R is for ResumeMelanie Lemus
Creating a Successful Resume
An effective resume is one that gets you the job. Sounds simple, right? Well, anyone who’s been in the job search for more than a month knows that it’s not quite that straightforward.
What Makes a Good Resume?
All good resumes have a few things in common. First, your resume should be free of grammatical errors and visually appealing. These two qualities show that you put time and attention into your resume. Remember that today’s resumes are viewed on devices such as tablets, computers, and cell phones. You need to use lines, shading, color, and other elements if you want to stand out.
Additionally, avoid outdated language. A modern resume does not include an objective and does not use wording such as “responsible for” or “accountable for.” Overused action verbs like “managed” or “led” are outdated, too.

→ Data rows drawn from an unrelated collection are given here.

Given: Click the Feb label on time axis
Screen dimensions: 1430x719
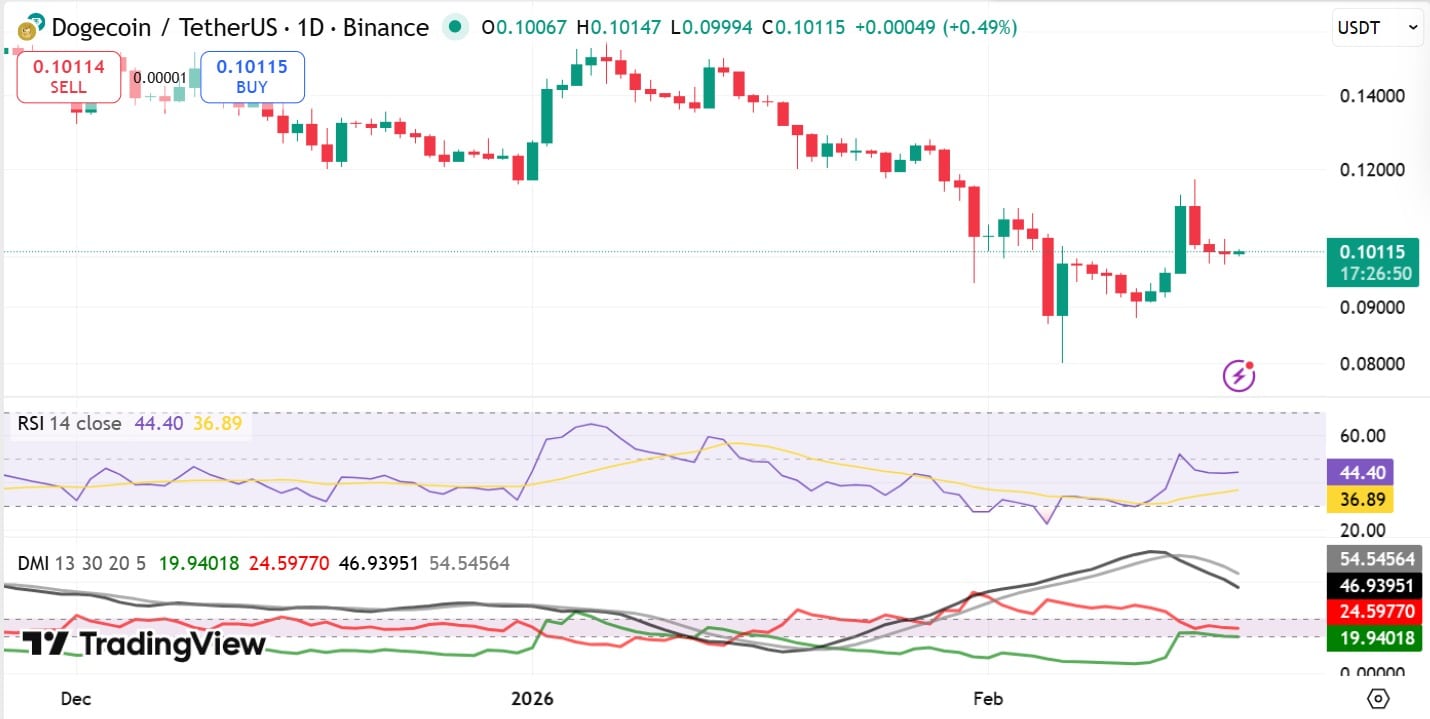Looking at the screenshot, I should 987,697.
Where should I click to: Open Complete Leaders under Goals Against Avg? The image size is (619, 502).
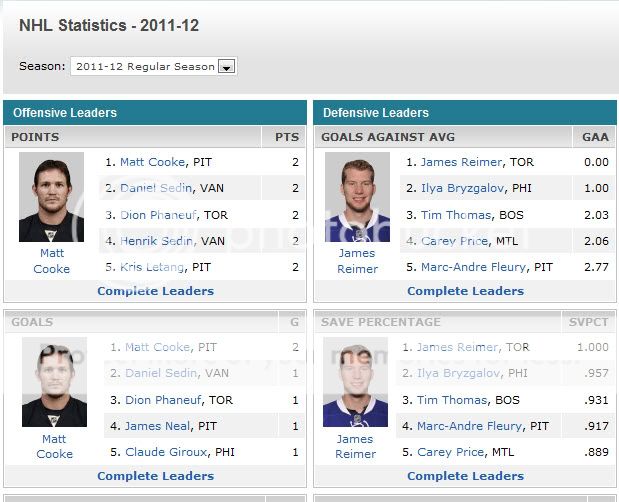coord(465,291)
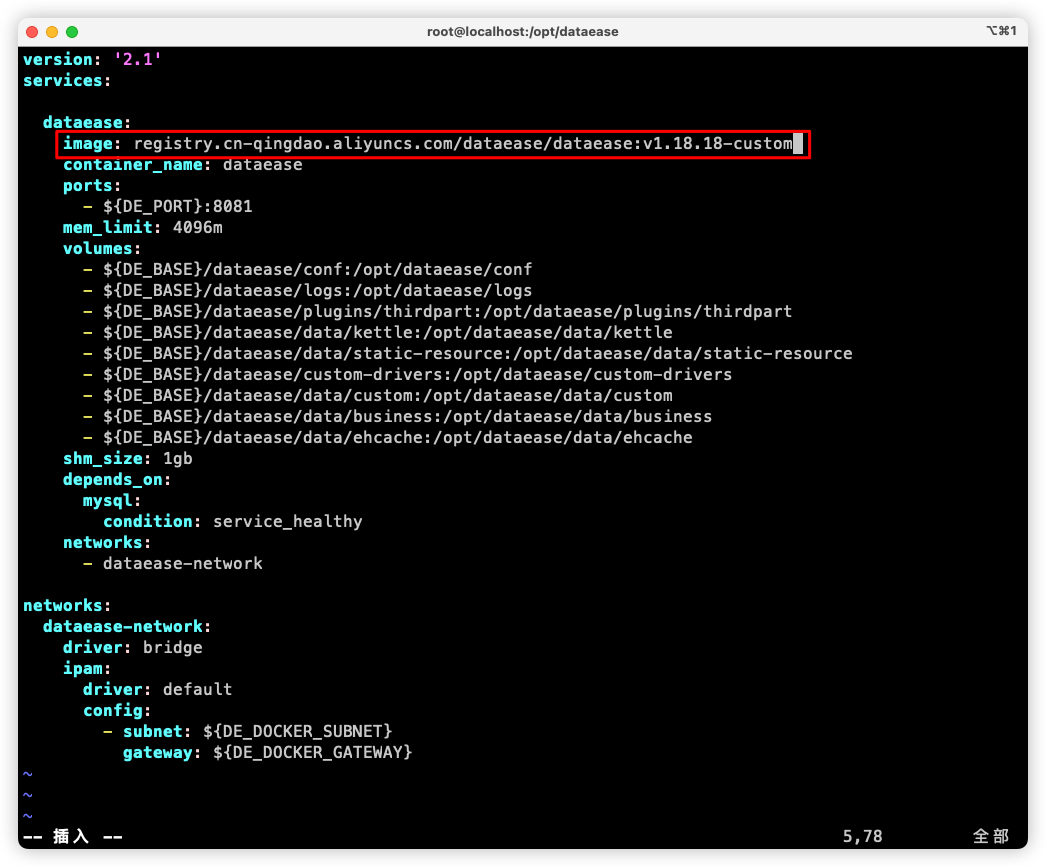Click the gateway ${DE_DOCKER_GATEWAY} line

267,753

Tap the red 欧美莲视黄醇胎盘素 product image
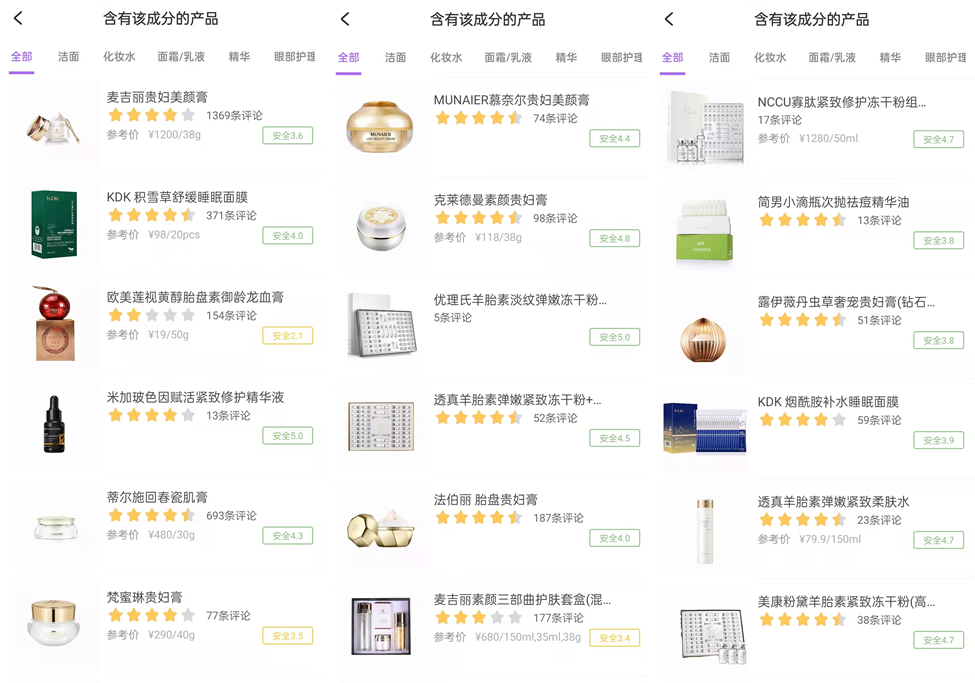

Finally, your resume will accurately tell your professional story in a succinct way. Reviewers are short on time. You need to be clear and concise because they will not spend time searching for information to determine if you are qualified for the job or not.

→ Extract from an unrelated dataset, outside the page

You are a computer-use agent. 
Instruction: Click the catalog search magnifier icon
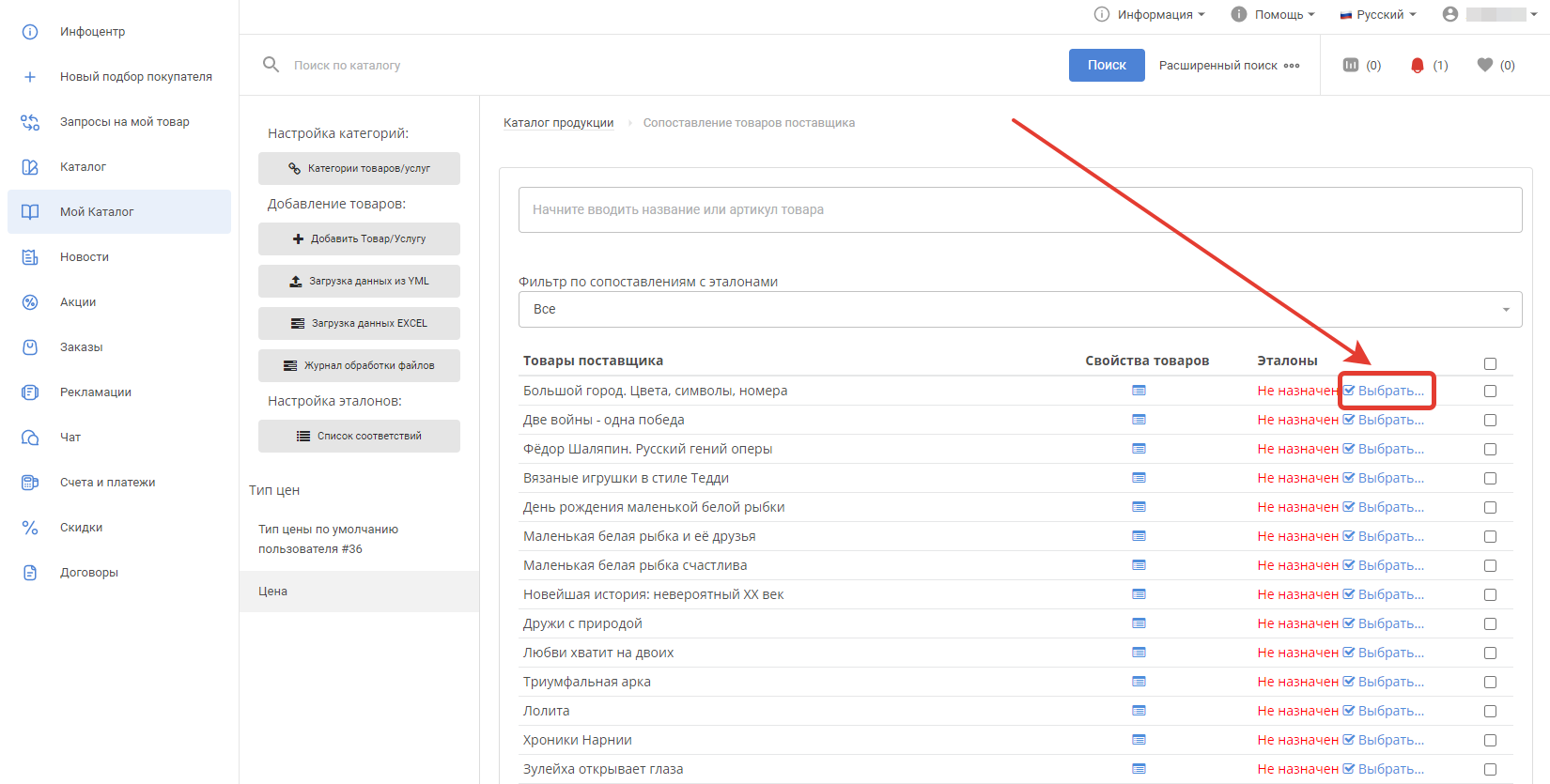tap(271, 65)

A good resume will contain a core message. It should show how well-suited you are for the company. You will want to play up your strengths and experiences that apply to the position you’re interviewing for. In her book, Breathe Life into Your Resume, Dr. Jeannine Bennett says, “The entire resume should be a story of your professional career with quantifiable, supporting evidence to demonstrate you are the perfect person for the job in which you are applying.”
What Makes a Resume Bad?
There are many reasons why your resume could be failing you. First, if your resume was thrown together at the last minute as a response to a job posting that just popped, then it probably doesn’t contain the right information to get you noticed. Resumes are not a one-size-fits-all type of document. It’s possible that your resume is not designed for the correct audience.
Next, your resume is boring. Keep in mind that your prospective employer will read, on average, 25 other resumes for the job you are applying for. If you did not include anything in your resume that will make you memorable, you are likely to get lost in the stack.

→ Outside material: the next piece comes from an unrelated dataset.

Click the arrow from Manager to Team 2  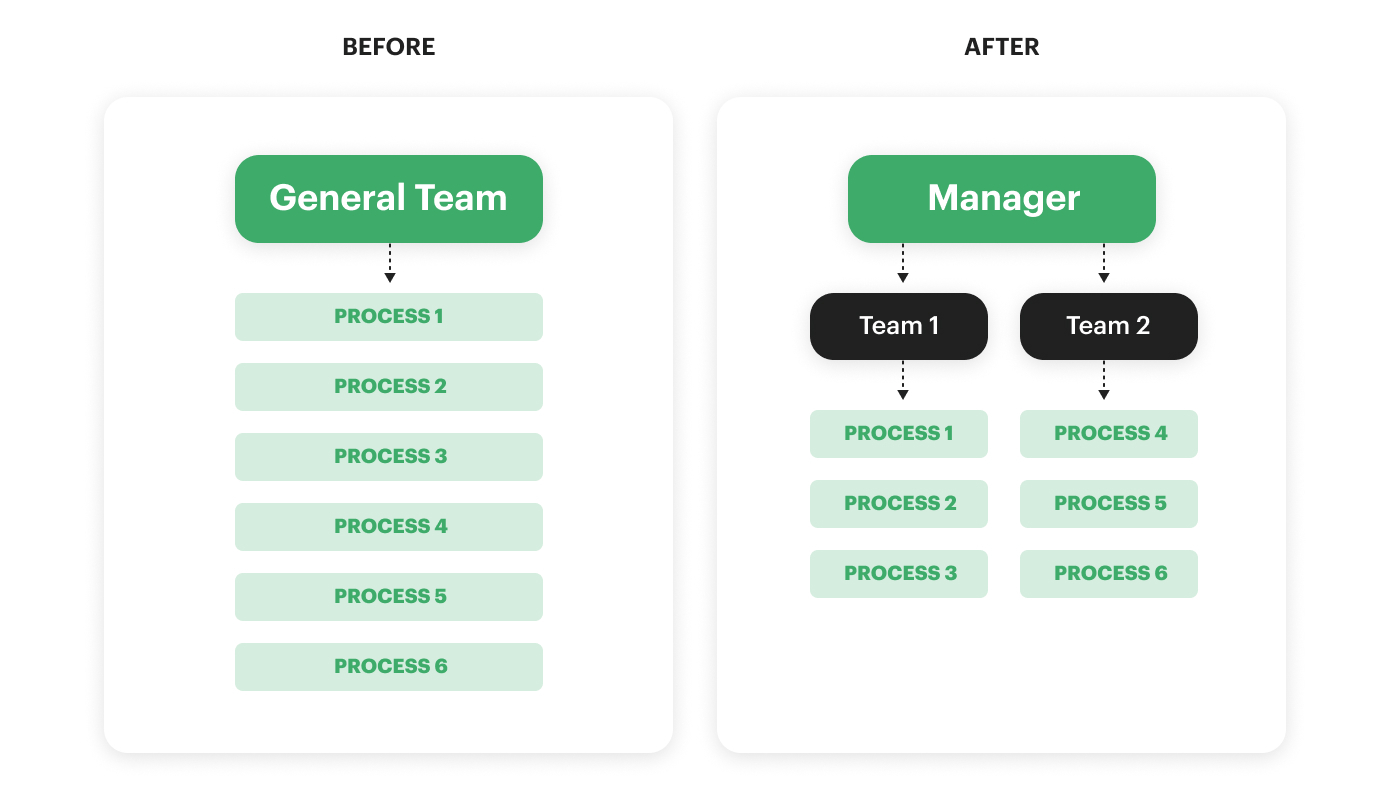(1104, 265)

Finally, you only have six seconds to capture the attention of the reader. If your resume doesn’t sell your true worth, then you have already lost.
Should I Hire Professional Help?
A resume writing professional is worth their weight in gold. Seasoned resume writers are pros at crafting targeted resumes. Vision to Purpose founder and CEO, Dr. Jeannine Bennett, literally wrote the book on creating the perfect resume. Lucky for you, she has made it so easy to glean from her successful method.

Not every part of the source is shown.